(Entries taken from a collection)
|---|

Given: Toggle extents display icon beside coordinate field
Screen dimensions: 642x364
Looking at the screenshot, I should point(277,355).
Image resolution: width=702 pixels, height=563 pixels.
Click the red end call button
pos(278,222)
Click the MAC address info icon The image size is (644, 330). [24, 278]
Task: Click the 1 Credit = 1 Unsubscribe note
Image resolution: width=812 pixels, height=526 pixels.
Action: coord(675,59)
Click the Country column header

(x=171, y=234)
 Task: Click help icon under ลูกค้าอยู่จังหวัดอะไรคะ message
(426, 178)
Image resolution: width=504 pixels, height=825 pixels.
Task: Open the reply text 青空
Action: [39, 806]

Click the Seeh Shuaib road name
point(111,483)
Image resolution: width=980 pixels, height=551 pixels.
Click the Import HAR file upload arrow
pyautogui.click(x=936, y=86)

|---|

» WORK INSTRUCTIONS: Repeat exactly the lines of the records from the one containing "Image resolution: width=980" to the last, and include no line outside that stretch.

» YOUR SOLUTION:
Image resolution: width=980 pixels, height=551 pixels.
Click the Import HAR file upload arrow
pyautogui.click(x=936, y=86)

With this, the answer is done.